In Lugar warning, echoes of Obama

Washington, March 18: Sen. Dick Lugar seems to be channeling Barack Obama circa 2002 with his repeated admonitions for the president to “avoid the mistakes of the past” and seek congressional guidance before engaging in military actions against Libya.

Over the last two days, the Indiana Republican has been one of the lone voices cautioning against military engagement, even in light of a worsening situation for rebel forces in Libya. He wants Obama to sidestep the precedent that President Bush set with the Iraq and Afghanistan wars, by coming to Congress for a real declaration of war.

“I am doubtful that U.S. interests would be served by imposing a no-fly zone over Libya,” Lugar repeated Thursday at a Foreign Relations Committee hearing. “In this broad context, if the Obama administration decides to impose a no-fly zone or take other significant military action in Libya, I believe it should first seek a congressional debate on a declaration of war under Article I, Section 8 of the Constitution.”

The request is somewhat dissonant amid calls for imminent action to prevent a human rights catastrophe in Libya. But the sentiment is strikingly similar to the one Obama expressed in a raw 2002 speech against the Iraq war — a conflict for which Bush didn’t seek congressional approval — which he famously dubbed as “dumb.”

“The consequences of war are dire, the sacrifices immeasurable,” Obama said then. “We may have occasion in our lifetime to once again rise up in defense of our freedom, and pay the wages of war. But we ought not – we will not – travel down that hellish path blindly.”

Lugar and Obama are not exactly estranged. They have a history from Obama’s first term as a freshman senator on the Foreign Relations Committee, during which time, as Obama has documented in his memoir “The Audacity of Hope,” the two bonded during a trip to Russia on nuclear disarmament.

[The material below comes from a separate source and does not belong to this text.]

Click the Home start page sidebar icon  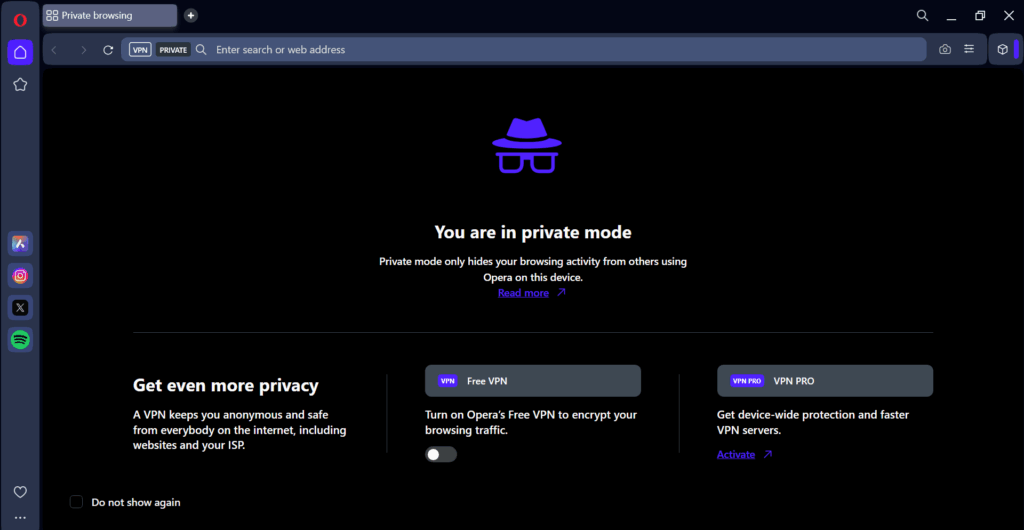pos(20,52)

And their relationship is notably one of the few friendly and productive ones the president has cultivated with congressional Republicans.

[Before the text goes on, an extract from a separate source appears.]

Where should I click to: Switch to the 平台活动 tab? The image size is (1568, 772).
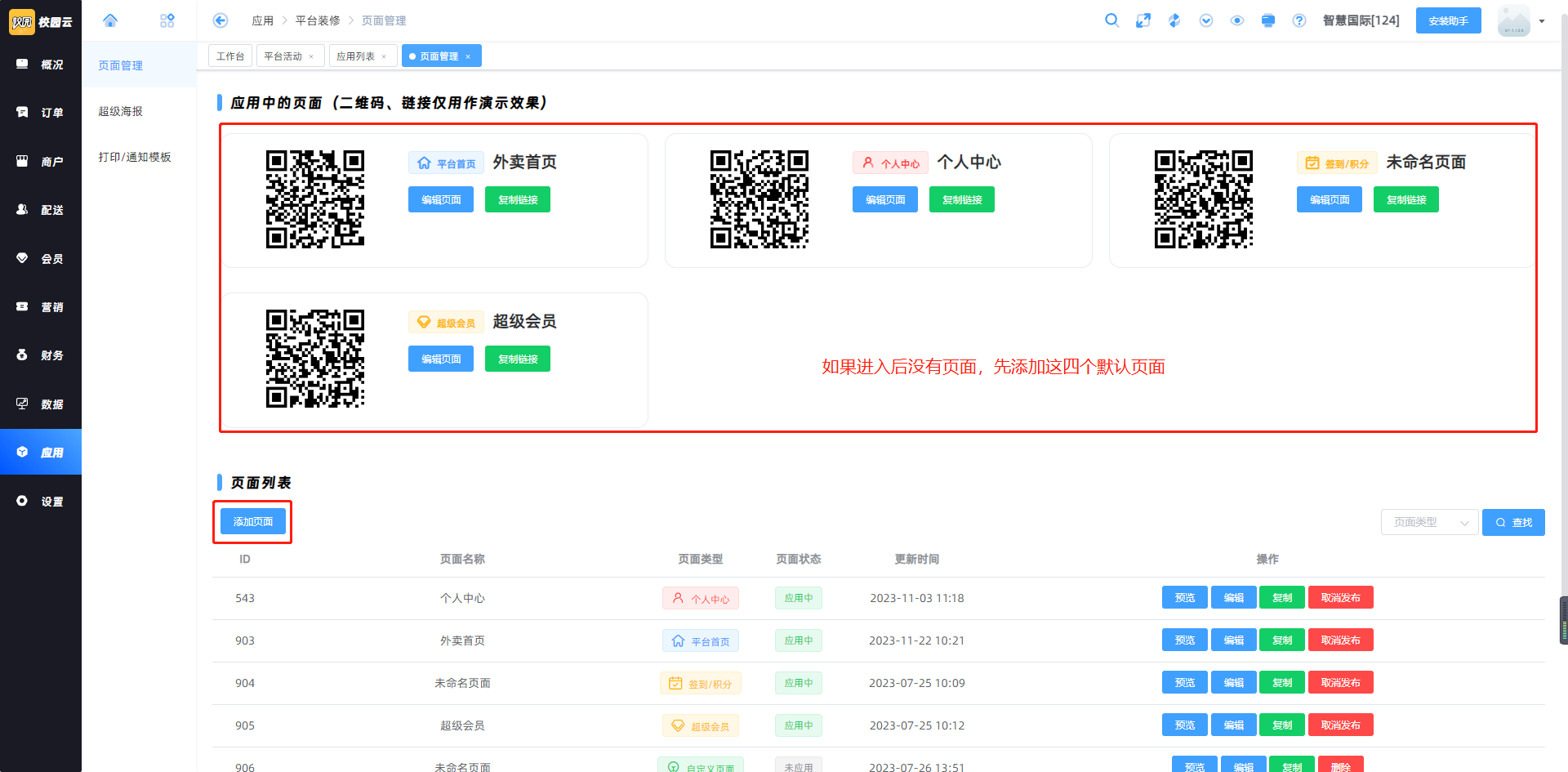[x=283, y=56]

But according to Lugar’s spokesman, he isn’t aware that the senator or Obama have spoken on this subject, nor that Lugar has spoken to Obama’s aides about the need for advice and consent when it comes to military action in Libya.

At the hearing on Thursday, Bill Burns, the undersecretary for public affairs at the State Department, was asked repeatedly whether military action in Libya would warrant congressional approval. And each time, he told the senators that he couldn’t provide a yes or no answer to that question.